I thought this was meant to be after stubbles.
The land is now wall to wall grass weed and broadleaved weeds.
Can you claim bps fallow on that??
 

milkloss

Member
Livestock Farmer
Location
East Sussex
I was interested so snipped this for you below. Out of curiosity, what do the economics of his management of fallow work out like?

851796
 

Vader

Member
Mixed Farmer
How is wall to wall weeds including black and Rye grass keeping if fit for cultivation as rules above state?

Local spray man recons weeds that bad now it won't be possible to grow a profitable crop now for couple years due to chemical cost needed and yield loss due to grass weed burden.
 

Steevo

Member
Location
Gloucestershire
How is wall to wall weeds including black and Rye grass keeping if fit for cultivation as rules above state?

Local spray man recons weeds that bad now it won't be possible to grow a profitable crop now for couple years due to chemical cost needed and yield loss due to grass weed burden.

If it has been topped, then it could easily see a plough through it.

Whether the following crop is profitable is a whole different matter.
 

Kidds

Member
Horticulture
How is wall to wall weeds including black and Rye grass keeping if fit for cultivation as rules above state?

Local spray man recons weeds that bad now it won't be possible to grow a profitable crop now for couple years due to chemical cost needed and yield loss due to grass weed burden.
There are other crops out there other than cereals
 

farmerm

Member
Location
Shropshire
I have something similar, its outlying from the rest of the holding, direction of the slopes make regardless which way you go it is a pain for cultivating and unpleasant spraying, its predominately north facing, its heavy clay and, poorly drained. There are no straight side only squiggles which allows for only 1 end to end tramp line at the widest point and then lots of awkward short bits. I am not even sure our contractors current combines can actually get too it. BPS covers topping it once a year and cutting the hedges. When wheat is consistently £200/t it can come back into production... for now it can sequester carbon. Grass weed burnden in following crops wouldn't really be worse than ploughing up any permanent pasture...
 

Goweresque

Member
Location
North Wilts
Yep, perfectly fine.

He must have reason to do so rather than let out and gain another £100 in rent per acre. Perhaps he doesn’t trust a tenant to look after it.....

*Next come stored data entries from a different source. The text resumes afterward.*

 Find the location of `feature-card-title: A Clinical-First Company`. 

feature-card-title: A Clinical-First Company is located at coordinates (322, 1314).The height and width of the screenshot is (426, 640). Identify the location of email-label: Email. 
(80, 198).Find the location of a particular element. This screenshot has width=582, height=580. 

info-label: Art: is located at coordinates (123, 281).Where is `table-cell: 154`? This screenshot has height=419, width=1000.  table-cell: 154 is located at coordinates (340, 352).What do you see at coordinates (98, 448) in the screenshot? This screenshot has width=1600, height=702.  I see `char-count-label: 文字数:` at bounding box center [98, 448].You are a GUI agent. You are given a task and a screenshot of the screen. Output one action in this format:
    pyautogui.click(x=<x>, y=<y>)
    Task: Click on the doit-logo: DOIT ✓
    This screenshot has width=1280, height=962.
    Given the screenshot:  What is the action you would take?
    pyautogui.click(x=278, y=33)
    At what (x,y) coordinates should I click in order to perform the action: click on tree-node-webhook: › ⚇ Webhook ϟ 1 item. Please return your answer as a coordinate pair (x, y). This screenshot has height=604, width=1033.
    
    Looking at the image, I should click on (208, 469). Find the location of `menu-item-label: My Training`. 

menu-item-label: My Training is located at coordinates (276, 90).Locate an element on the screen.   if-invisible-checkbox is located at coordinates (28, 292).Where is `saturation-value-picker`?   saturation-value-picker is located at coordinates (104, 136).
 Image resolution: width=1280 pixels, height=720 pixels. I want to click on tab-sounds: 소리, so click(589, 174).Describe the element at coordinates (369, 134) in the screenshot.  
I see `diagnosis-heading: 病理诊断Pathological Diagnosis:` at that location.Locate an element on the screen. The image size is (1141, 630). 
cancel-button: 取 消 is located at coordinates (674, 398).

You'd be daft to rent land out at the moment, with the whole future of agricultural subsidies in the UK up from grabs. You could easily find that the next few years become reference years for some new scheme entitlements, and by having a sitting tenant you've knackered your chances of getting hold of those as landowner. Thats how the changeover from IACS to SFP was managed, I think landowners won't want to get caught again like that if they can help it.
 

Steevo

Member
Location
Gloucestershire
You'd be daft to rent land out at the moment, with the whole future of agricultural subsidies in the UK up from grabs. You could easily find that the next few years become reference years for some new scheme entitlements, and by having a sitting tenant you've knackered your chances of getting hold of those as landowner. Thats how the changeover from IACS to SFP was managed, I think landowners won't want to get caught again like that if they can help it.

Agreed. The owner could always retain the land and allow a cropping licence or such.....a bit like the spud boys do I guess.
 
seems ok to me. cropping...will you get it planted, will you get it harvested in this bizarre climate ?. what you going to get...£90 /ton or £180 / ton ? .tractors £100k, combines £250k, and so on. BPS - whatever topping costs = known profit. tenants ? hmmmm, we've all seen the landlord / tenant angst on here.
 

Brisel

Member
Arable Farmer
Location
Midlands
I've got land that's been fallow for years in awkward wet or gravel corners. It gets topped once/year and qualifies for EFA fallow. Full of docks, thistles and couch grass. I spray the broad leafed weeds occasionally after the end of the fallow period but many have set seed by then.

As long as you can take it back into production within a year it qualifies for fallow. Whether or not it then carries a weed burden is another matter. Your neighbour has his reasons for doing this. I'd want ti to be very unproductive and fiddly to do this or put it into an environmental scheme. Topper farming was one of the fears when SPS was introduced and payments were decoupled from production but it never happened much. Modern economics don't really favour it but it very much depends on what your business setup is.